Researchers at Google Research have proposed a new approach to neural network rendering of volumetric scenes based on conventional planar photographs. They showed that using raw footage without preprocessing allows for much greater dynamic range and noise reduction, which can be used to suppress noise and create HDR images, not just create shots from new angles, says N+1.
In 2020, a group of American researchers, which included the head of the new work, Jonathan Barron, presented the NeRF neural network rendering method, which showed excellent results and gained popularity among other researchers. Unlike most neural network algorithms, the NeRF model is trained not on many different data in order to work well in different conditions, but on several tens or hundreds of photographs of the same scene or object taken from different angles. Thanks to this, the model very well remembers this particular scene and can generate its images from new angles, while maintaining the shape of objects, reflections, transparency and other properties. When generating a new photograph, the model receives a point in space and an angle of observation, and in response gives the values of the density and color of space along the resulting ray. This is how one pixel is formed, then the same is repeated for the rest.
Previously, regular photographs were used to train NeRF models, which had already been preprocessed in the camera. A group of researchers from Google Research led by Barron suggested using raw data in RAW format to train NeRF models. Such photographs have more noise and they have not yet been debayered, in which the algorithm interpolates the colors of each pixel (in the photomatrix, there is a filter of one of the three primary colors in front of each photodiode, so they register the intensity of only one color). However, they contain the most reliable, and not “average” data, moreover, in a wider dynamic range, notes NIX Solutions.

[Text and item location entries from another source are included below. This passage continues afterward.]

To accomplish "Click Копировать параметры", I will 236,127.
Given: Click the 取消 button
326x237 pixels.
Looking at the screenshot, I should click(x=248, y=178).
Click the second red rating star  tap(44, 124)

In fact, the researchers used the same approach that smartphones already use for low-light photography: the camera takes several pictures with a lot of noise, and then creates one frame from them, which contains useful information from individual noisy pictures. NeRF was originally designed to form a single representation of a scene from many separate frames, so the researchers assumed that it would be able to extract useful information from noisy photographs in the same way, and they were right.
The authors trained models for different scenes on hundreds of shots from different angles, and then compared them with algorithms for noise suppression based on machine learning algorithms. It turned out that NeRF models trained on one scene show comparable results with algorithms trained on huge datasets. In addition, the authors showed how models allow you to control exposure and create HDR images, as well as change focus.